The New Yorker profile discusses Albert Woodfox and how he was able to survive solitary. He was in and out of jail for multiple petty crimes. Through being arrested he met people in the Black Panther Party. He was mesmorized saying “It was the first-time I’d ever seen black folk her were not afraid”.
At 18 he was sentenced 50 years for robbing a bar, where he was later placed on the Panther Tier. Eighteen other members were awaiting trial. When entering court, after being beaten, he said “I want all of you to see what these racist, fascist pigs have done to me.”
He was then taken to Angola, the largest maximum security in the USA.
At Angola a guard, Brent Miller, was stabbed 32 times. With the warden describing Woodfox as a “hard-core Black Panther racist” it was assumed the murder was a political act. He was taken to solitary.

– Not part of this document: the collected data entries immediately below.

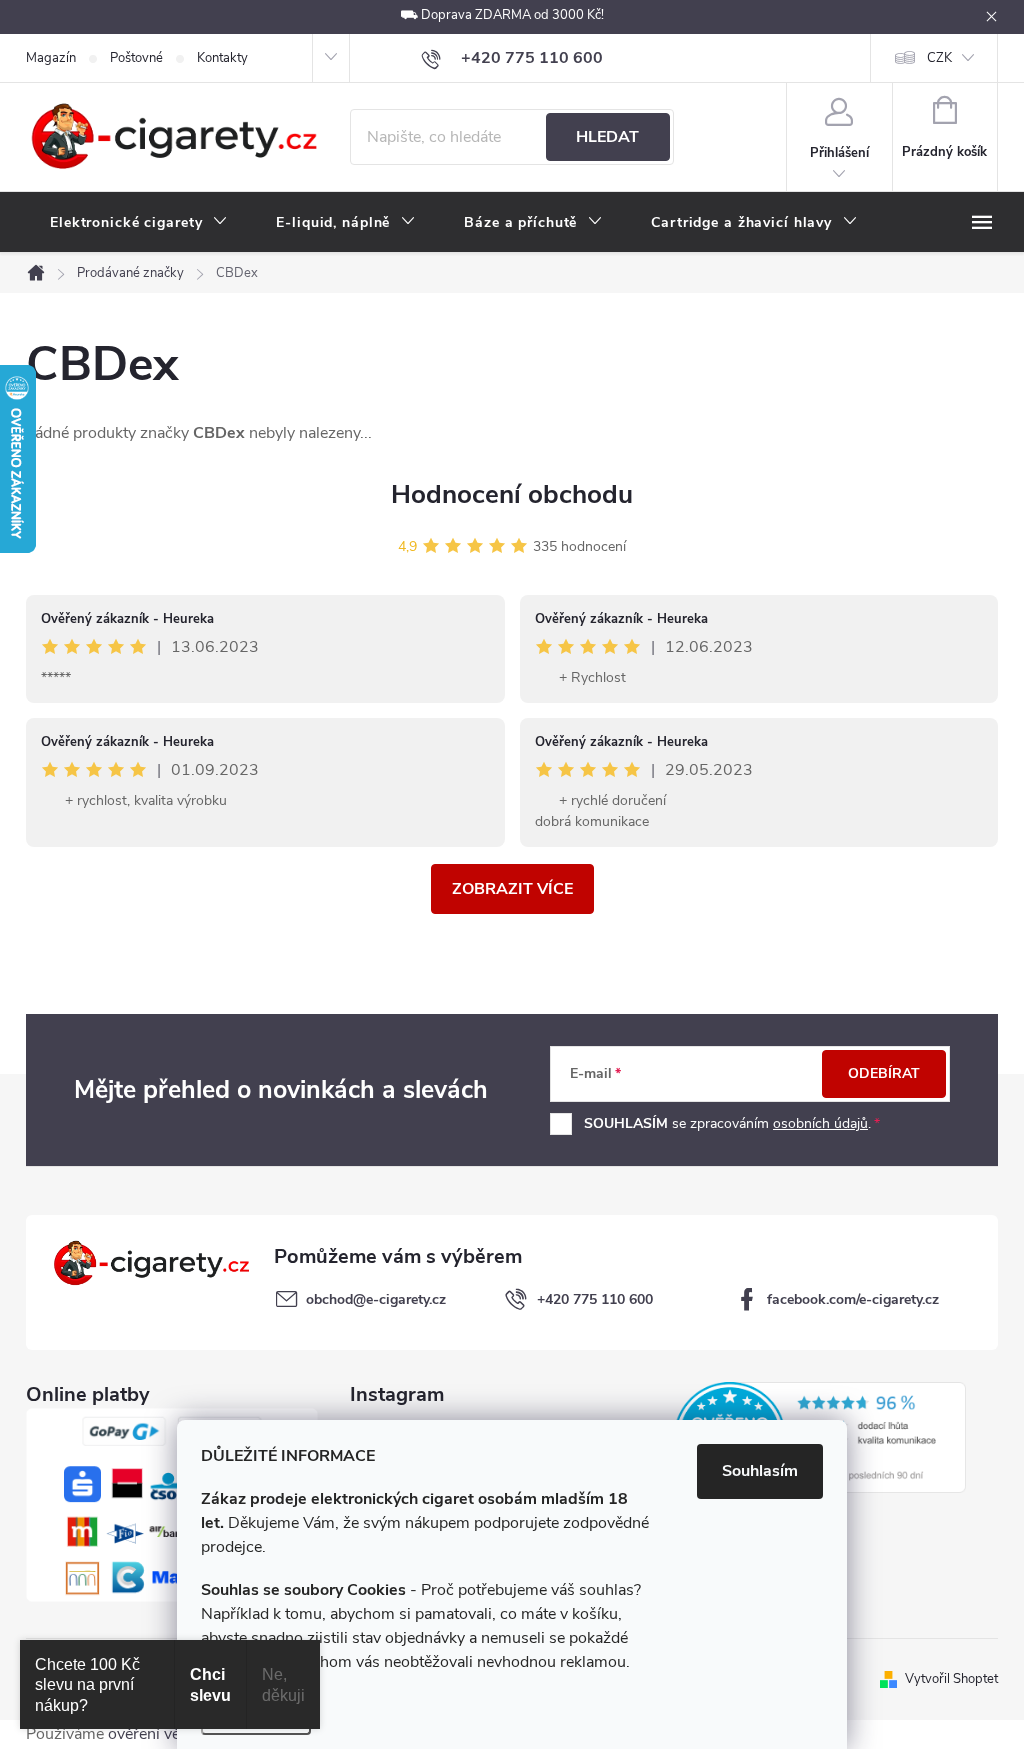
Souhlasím (760, 1471)
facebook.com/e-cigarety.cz (853, 1299)
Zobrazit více (512, 889)
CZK (939, 58)
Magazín (51, 58)
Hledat (607, 137)
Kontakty (222, 58)
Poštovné (136, 58)
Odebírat (884, 1073)
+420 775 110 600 (595, 1299)
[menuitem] (139, 223)
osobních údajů (820, 1123)
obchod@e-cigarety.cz (376, 1299)
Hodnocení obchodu (512, 494)
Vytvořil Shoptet (951, 1679)
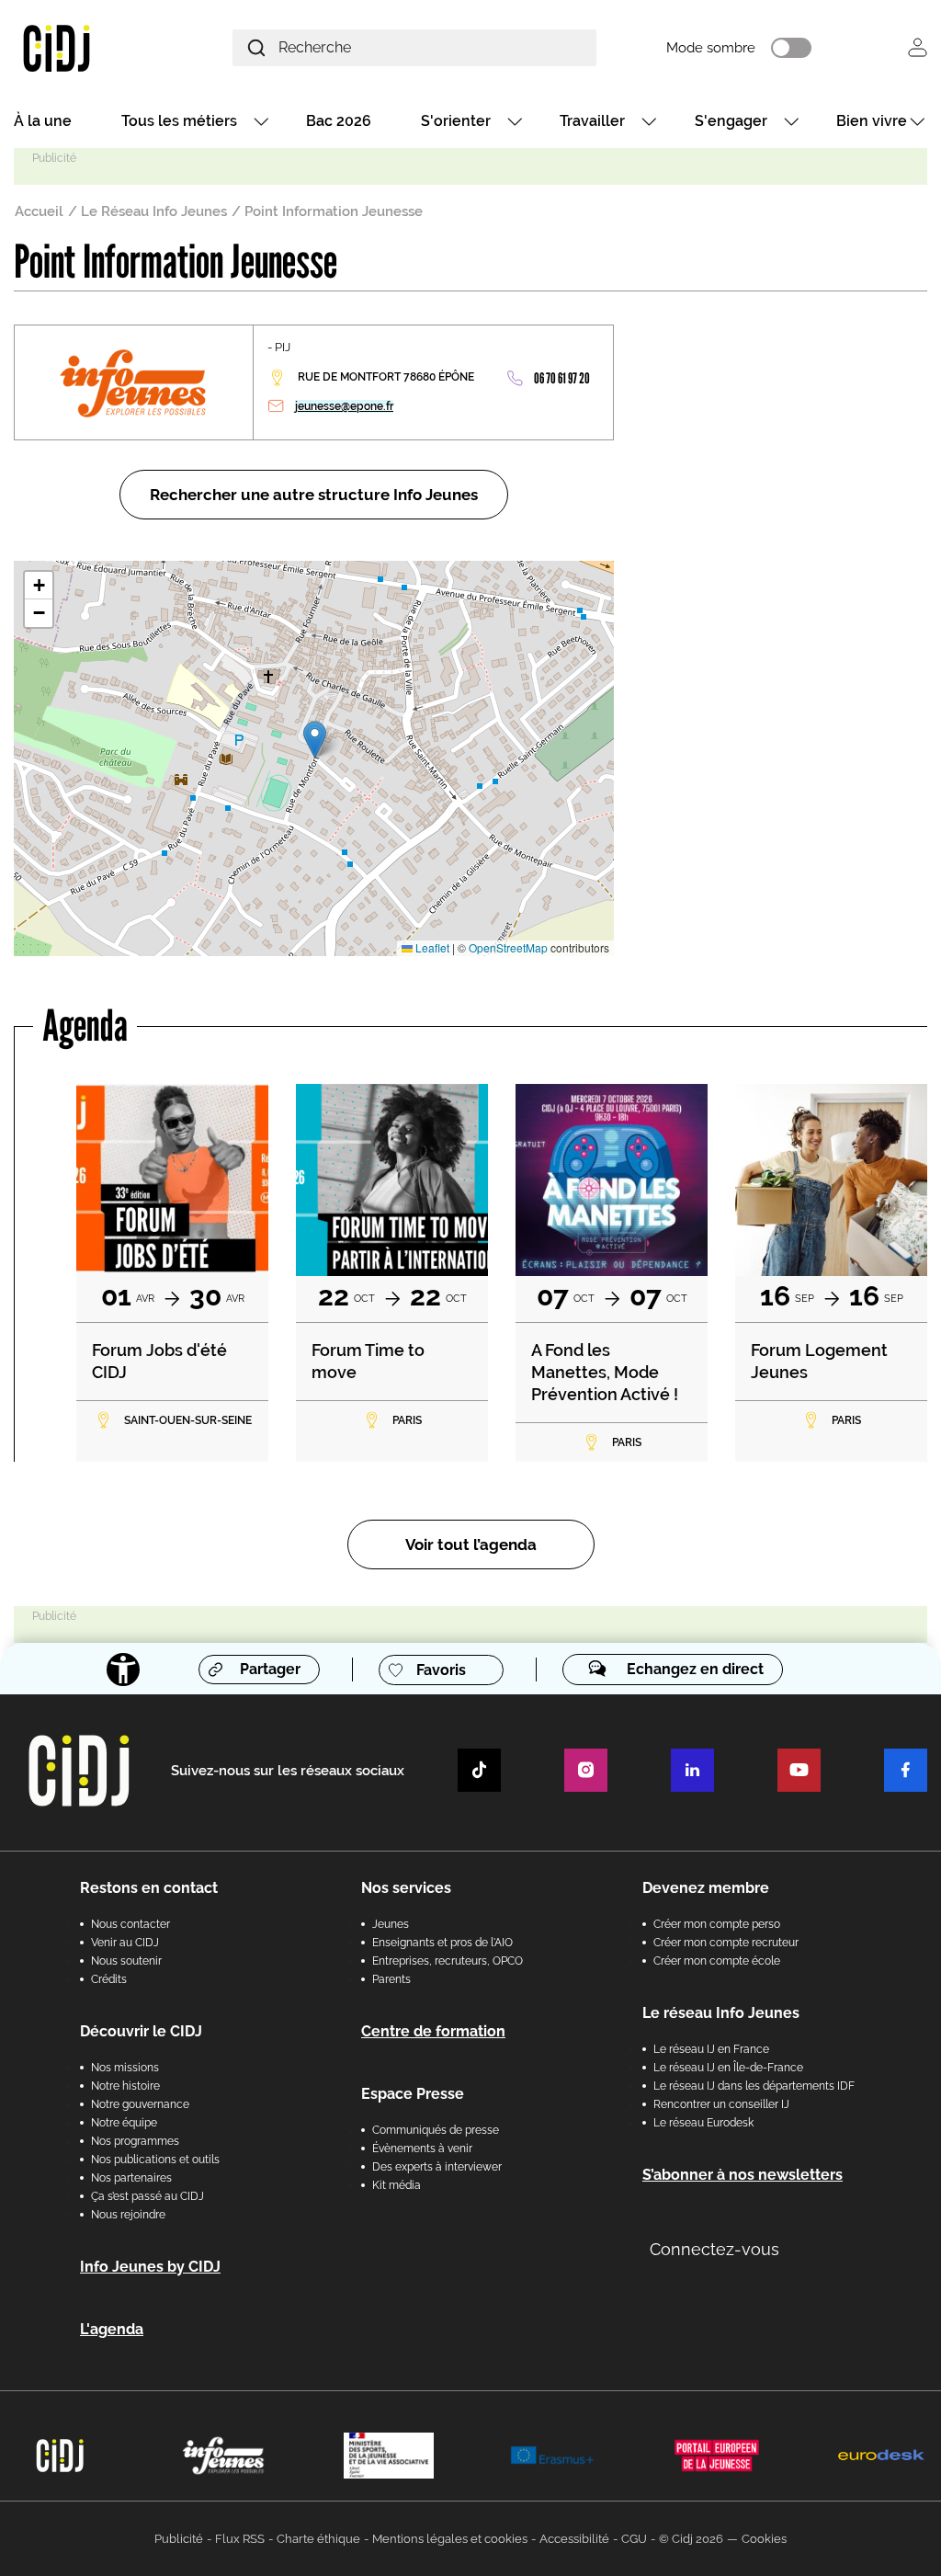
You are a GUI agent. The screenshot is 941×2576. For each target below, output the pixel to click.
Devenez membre (705, 1888)
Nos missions (125, 2067)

Woodfox was held in solitary confinement for 43 years, longer than any prisoner in American history.
Eventually the truth came out that the bloody fingerprints didn’t match any of the men, and so at the age of 69, Woodfox was realised.

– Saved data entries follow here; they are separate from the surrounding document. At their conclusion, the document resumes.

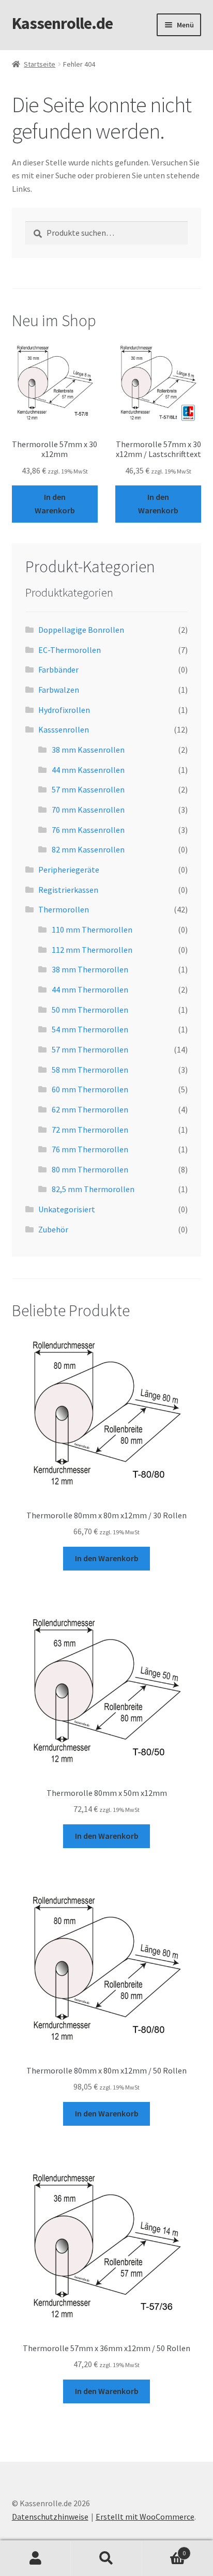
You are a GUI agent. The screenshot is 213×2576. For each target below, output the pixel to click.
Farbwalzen (58, 689)
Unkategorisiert (66, 1209)
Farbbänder (58, 669)
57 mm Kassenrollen (88, 789)
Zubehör (53, 1229)
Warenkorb (164, 2549)
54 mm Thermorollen (90, 1029)
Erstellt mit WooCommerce (145, 2516)
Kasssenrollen (63, 729)
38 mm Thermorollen (90, 969)
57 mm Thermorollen (90, 1049)
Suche (106, 2558)
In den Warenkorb (55, 503)
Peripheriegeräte (68, 869)
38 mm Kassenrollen (88, 749)
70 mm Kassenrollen (88, 809)
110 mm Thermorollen (92, 929)
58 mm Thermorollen (90, 1069)
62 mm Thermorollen (90, 1109)
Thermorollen (63, 909)
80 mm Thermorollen (90, 1169)
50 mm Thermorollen (90, 1009)
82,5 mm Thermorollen (93, 1189)
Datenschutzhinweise (50, 2516)
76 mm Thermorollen (90, 1149)
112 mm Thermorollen (92, 949)
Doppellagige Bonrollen (81, 629)
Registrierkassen (68, 890)
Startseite (39, 64)
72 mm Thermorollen (90, 1129)
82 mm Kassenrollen (88, 849)
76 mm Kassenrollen (88, 830)
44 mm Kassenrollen (88, 770)
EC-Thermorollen (69, 650)
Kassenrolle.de (62, 23)
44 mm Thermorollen (90, 989)
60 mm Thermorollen (90, 1089)
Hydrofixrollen (64, 710)
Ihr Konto (35, 2558)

Although Woodfox committed crimes, the writing techniques that Rachel Aviv used made me feel sympathy for him. Using quotes of how social workers described Woodfox as “respectful”, “positive” and “co-operative” and using stories from when Woodfox was younger.
The impression this profile gave me on Woodfox is that he was a strong-willed man. He fought for what he believed in and was stuck up for his people. He never caused real harm, being framed for a murder he didn’t commit and still remaining strong and well-behaved all those years he was locked in solitary.